Steelers All-Pro safety Troy Polamalu, one of the game’s most feared and physical players, did buy insurance to protect his extended family just in case of an accident. Of course, Polamalu is one of Pittsburgh’s highest-paid players who also turns 34 this month.
Former quarterback Chad Pennington, who suffered an ACL tear playing basketball last month, had health insurance. But he had no contract as a player for this season, and now his playing career is in such jeopardy that the Miami Dolphins, rightfully so, are thinking about hiring him as a coach whenever everybody goes back to work.
The wording in NFL contracts already forbids players from engaging in hazardous activity like bungee jumping, snow skiing and car racing. However, the contract language is deliberately vague in order to protect the club from any player’s foolish antics and an injury that could jeopardize a signing bonus payment, a huge roster bonus payment, etc.
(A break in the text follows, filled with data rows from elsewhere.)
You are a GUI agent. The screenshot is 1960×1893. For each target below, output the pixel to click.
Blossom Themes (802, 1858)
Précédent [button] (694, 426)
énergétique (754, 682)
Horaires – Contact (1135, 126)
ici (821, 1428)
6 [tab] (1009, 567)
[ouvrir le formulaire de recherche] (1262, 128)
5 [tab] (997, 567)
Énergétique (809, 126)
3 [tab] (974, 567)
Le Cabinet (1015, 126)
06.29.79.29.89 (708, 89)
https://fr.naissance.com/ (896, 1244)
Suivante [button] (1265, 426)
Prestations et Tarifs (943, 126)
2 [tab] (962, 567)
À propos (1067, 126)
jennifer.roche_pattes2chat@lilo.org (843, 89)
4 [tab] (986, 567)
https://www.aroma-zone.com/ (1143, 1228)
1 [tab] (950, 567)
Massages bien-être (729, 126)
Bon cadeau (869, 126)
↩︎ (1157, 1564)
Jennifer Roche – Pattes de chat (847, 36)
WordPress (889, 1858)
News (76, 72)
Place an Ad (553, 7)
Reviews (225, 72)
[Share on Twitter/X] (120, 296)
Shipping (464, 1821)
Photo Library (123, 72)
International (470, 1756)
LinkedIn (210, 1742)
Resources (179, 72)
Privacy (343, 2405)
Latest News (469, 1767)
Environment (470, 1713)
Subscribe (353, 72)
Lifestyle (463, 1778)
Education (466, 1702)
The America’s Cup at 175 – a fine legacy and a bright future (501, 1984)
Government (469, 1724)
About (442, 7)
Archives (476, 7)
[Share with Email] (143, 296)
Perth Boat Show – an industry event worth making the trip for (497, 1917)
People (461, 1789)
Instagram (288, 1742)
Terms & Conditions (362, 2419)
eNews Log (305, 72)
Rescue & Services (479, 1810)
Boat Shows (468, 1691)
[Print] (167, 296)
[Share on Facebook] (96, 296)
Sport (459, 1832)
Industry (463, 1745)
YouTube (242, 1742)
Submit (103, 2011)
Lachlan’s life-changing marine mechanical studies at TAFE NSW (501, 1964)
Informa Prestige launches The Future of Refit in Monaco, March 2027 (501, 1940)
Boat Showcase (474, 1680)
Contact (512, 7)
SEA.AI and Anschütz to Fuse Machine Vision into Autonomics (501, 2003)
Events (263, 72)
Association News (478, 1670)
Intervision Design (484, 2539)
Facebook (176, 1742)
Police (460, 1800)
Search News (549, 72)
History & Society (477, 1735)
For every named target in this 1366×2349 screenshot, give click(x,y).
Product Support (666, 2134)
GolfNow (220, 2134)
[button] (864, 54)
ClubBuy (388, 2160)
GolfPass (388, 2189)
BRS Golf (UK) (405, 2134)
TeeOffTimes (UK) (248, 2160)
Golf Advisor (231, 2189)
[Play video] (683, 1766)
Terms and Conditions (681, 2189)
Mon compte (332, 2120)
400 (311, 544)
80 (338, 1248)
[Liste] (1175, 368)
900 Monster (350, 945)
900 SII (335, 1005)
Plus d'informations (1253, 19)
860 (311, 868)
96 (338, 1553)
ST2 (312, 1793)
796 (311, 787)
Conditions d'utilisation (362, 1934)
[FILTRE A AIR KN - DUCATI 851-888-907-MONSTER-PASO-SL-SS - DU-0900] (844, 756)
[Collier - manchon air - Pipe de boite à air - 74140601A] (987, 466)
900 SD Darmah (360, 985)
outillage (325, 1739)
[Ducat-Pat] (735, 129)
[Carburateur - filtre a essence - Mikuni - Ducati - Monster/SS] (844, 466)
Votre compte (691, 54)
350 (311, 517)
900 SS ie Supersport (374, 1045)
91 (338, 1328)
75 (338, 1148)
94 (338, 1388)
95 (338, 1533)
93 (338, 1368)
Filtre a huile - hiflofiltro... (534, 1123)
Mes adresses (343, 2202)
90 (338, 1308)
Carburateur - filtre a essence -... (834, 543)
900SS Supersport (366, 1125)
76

These are definitely uncharted waters for many NFL players who are used to refining their game in the offseason and never really worrying about their health. Their biggest previous fear was about their job status and maintaining their starting positions. And it isn’t necessarily the affordability of the policy that swings a player one way or the other, but his mindset on whether or not it’s a worthwhile financial risk.
With both sides seemingly intent on gaining a significant edge in the courtroom, the next mediated negotiating sessions will be crucial. Remember, the players only gained free agency via Judge David Doty’s courtroom and it may take a similar pro-player judicial ruling to significantly budge the NFL owners.
But court rulings, and the possible appeal process, takes more time than either side may care to admit. For the first time, I’m hearing talk of a partial NFL season, something like the 1981 season when seven regular-season games were lost during the league’s first work stoppage. I don’t believe that many games would be lost, but who really knows.
Both sides could agree to go back to work and play games minus an agreement, something that happened for five seasons until the players won free agency in Doty’s courtroom in 1992. What was remarkable about that was that the union eventually agreed on a salary cap system and many restrictions to free agency, like franchise and transition tags, that upset many a player to this day.
One of the major problems proceeding without an agreement and playing football this season is that the owners may subscribe to the notion that players aren’t free until after six years of service. That would upset hundreds of players looking to score big contracts.
Everybody was hoping for a definitive “lockout” ruling from Judge Susan Nelson this week and it didn’t happen. Meanwhile teams are extending season-ticket renewals for 2011 and fans are holding back, waiting for something positive to happen.